Та же неясность и недостаточность исторических данных о времени первого заселения места, занимаемого теперь посадом, встречается и здесь, как неизвестно то же самое и о первоначальном заселении города Кеми. На тот раз, еще до некоторой степени с большею вероятностию можно положить, что здесь жило сначала финское племя (soumalaiset), давшее свое имя селению. Народное предание говорит, что новгородцы, селившиеся по прибрежьям Белого моря, заняли место несколько выше по реке от нынешнего селения, и именно в так называемом Загорье, в числе десятка домов. Здесь теперь стоит деревянный крест. В 1450 году селение это наряду со всеми другими соседними с ним принадлежало уже посаднице Великого Новгорода Марфе Борецкой, которая именно в этом году подарила его Соловецкому монастырю...
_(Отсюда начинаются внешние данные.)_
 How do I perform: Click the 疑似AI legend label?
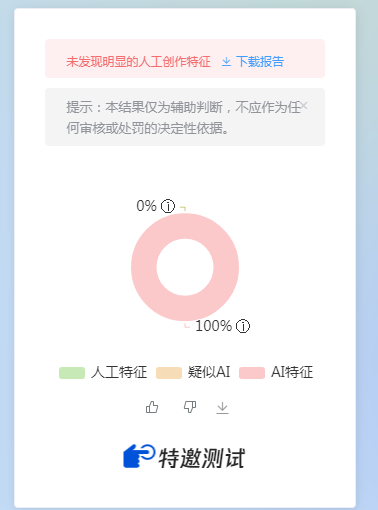[209, 372]
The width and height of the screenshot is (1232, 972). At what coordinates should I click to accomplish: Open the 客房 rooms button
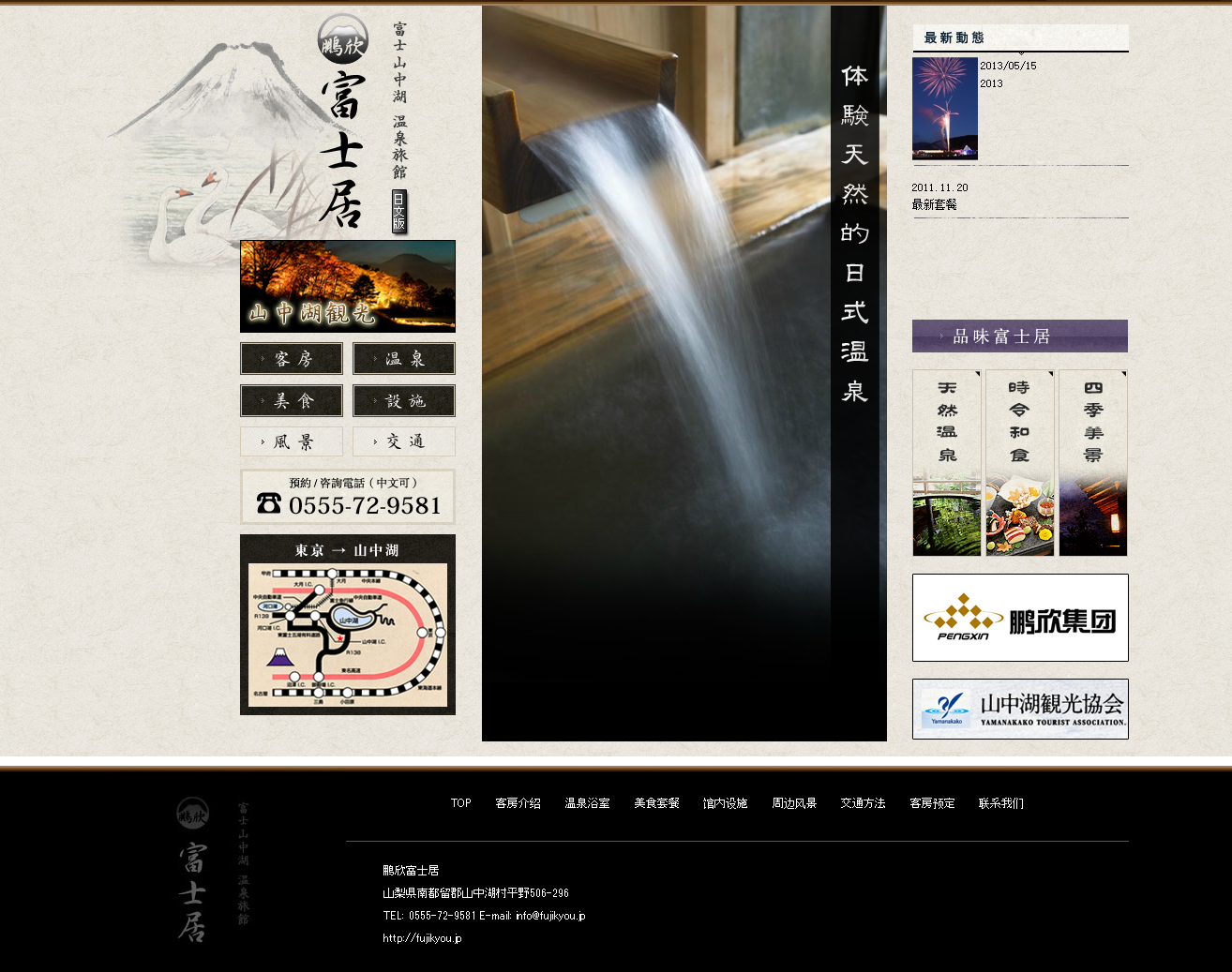(292, 359)
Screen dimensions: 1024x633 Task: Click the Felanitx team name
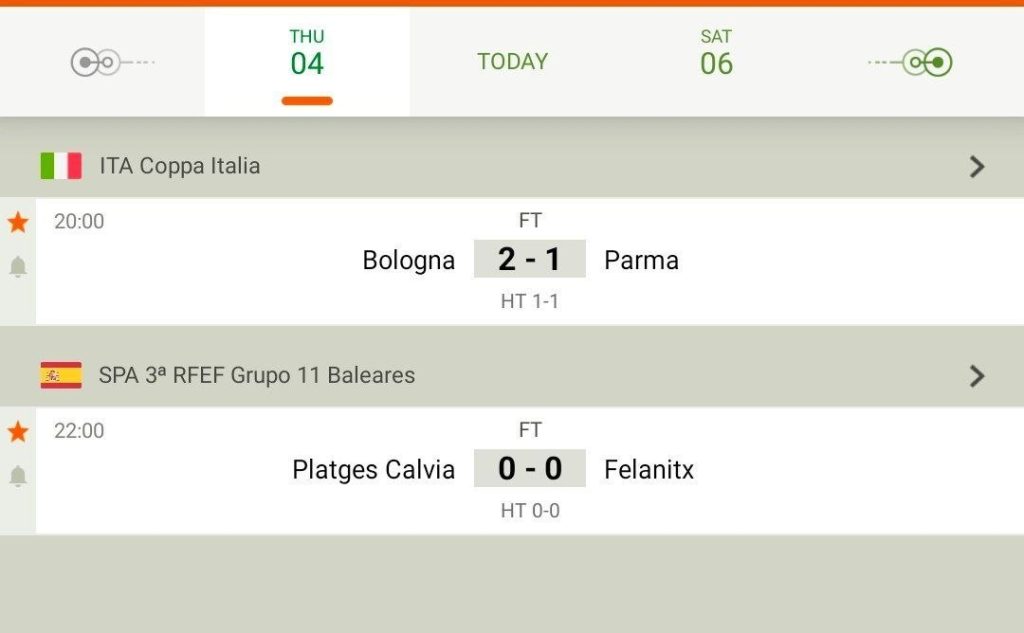pos(648,470)
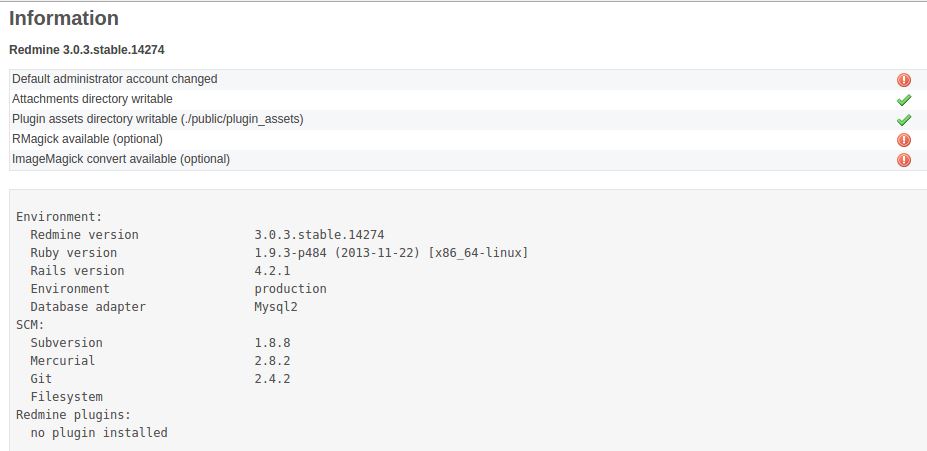927x451 pixels.
Task: Click the 'no plugin installed' line
Action: point(99,433)
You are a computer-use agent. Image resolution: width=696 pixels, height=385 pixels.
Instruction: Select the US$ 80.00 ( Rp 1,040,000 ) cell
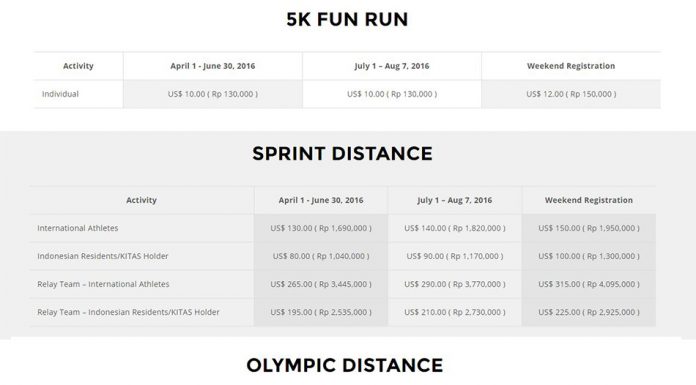coord(321,256)
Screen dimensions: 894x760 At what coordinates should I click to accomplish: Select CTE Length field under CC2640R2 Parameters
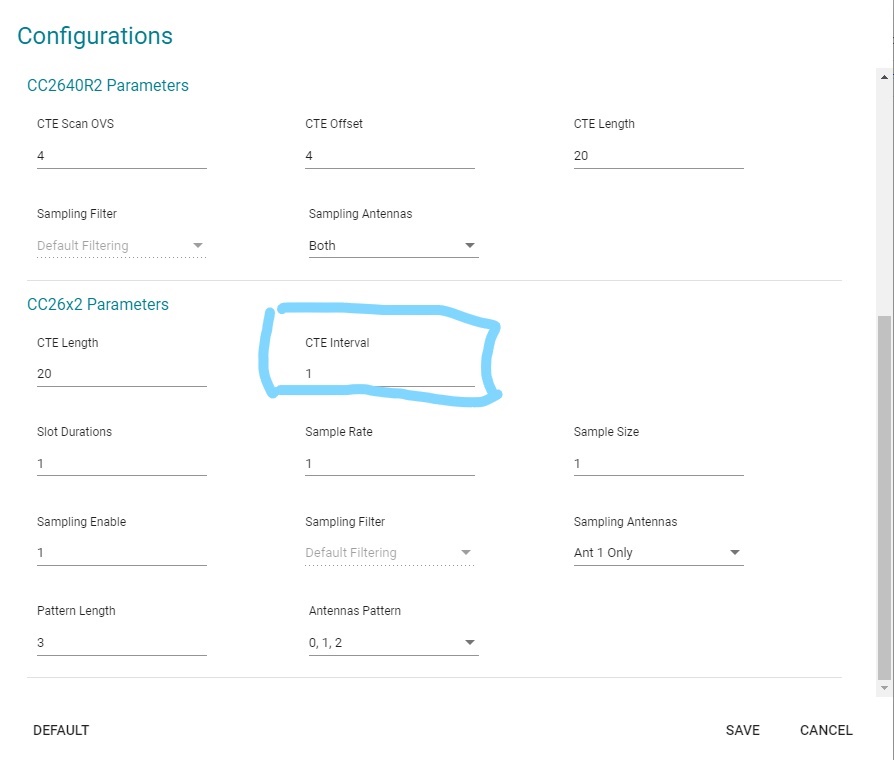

Царская грамота 1555 года утвердила Суму за Соловецким монастырем навсегда. Монастырь посылал сюда своих старцев творить суд и расправу и взимать повинности. На помощь старцам сумский мир давал выборных, которые отправляли полицейские обязанности.

Дальнейшая судьба посада во всем сходна с судьбою Кеми. Точно так же шведы, литовцы и русские изменники нападали на Суму. Шведы по зимам делали частые набеги, значительно усилившиеся в исходе XVI столетия. В предупреждение этого зла, Соловецкий монастырь вынужденным нашелся и здесь, как и в Кеми, построить острог (после чего Сума стала называться Сумским острогом)... В 1590 году в Суму, для предотвращения нападений шведов, опустошивших все почти селения Карельского берега, прибыл воевода Ст. Бор. Колтовской, который, разоривши, в свою очередь, три селения шведских, целый год простоял потом здесь и открытого нападения не дождался. Нападение это уже последовало в 1592 году. Финляндцы, под начальством шведских королевских воевод Мавруса Лаврина да Гавнуса Иверстина, опустошили все Поморье, истребили хлебные магазины, соляные варвицы, весь скот, опустошили рыбные тони, многих крестьян взяли в плен, ограбили и сожгли церкви, сожгли вместе с церквами и самые селения, ближние к Суме, наконец подступили и к этому острогу. Сумские стрельцы, при помощи крестьян, успели упорно удержаться в засаде и даже сделали вылазку. Произошел жестокий бой, по словам соловецкого летописца, немцы были обращены в бегство, воевода их был убит и много было взято в плен. Царь Федор Иоаннович, на случай осадного времени, приказал игумену Иакову заготовить в Сумском остроге 500 четвертей ржаной муки. В 1611 году Сума еще раз видела в стенах своих московские войска, явившиеся для отпора нападений тех же шведов, но этот раз был уже последний: шведы с той поры успокоились. В 1613, 14 и 15 годах Поморье опустошали черкасы и русские изменники под именем литовских людей. После неудачного нападения на Холмогоры подступили они и к Сумскому острогу. Однако острог снова выдержал и эту осаду и притом с малым числом ратных людей, почти единственно при одной помощи своих обывателей.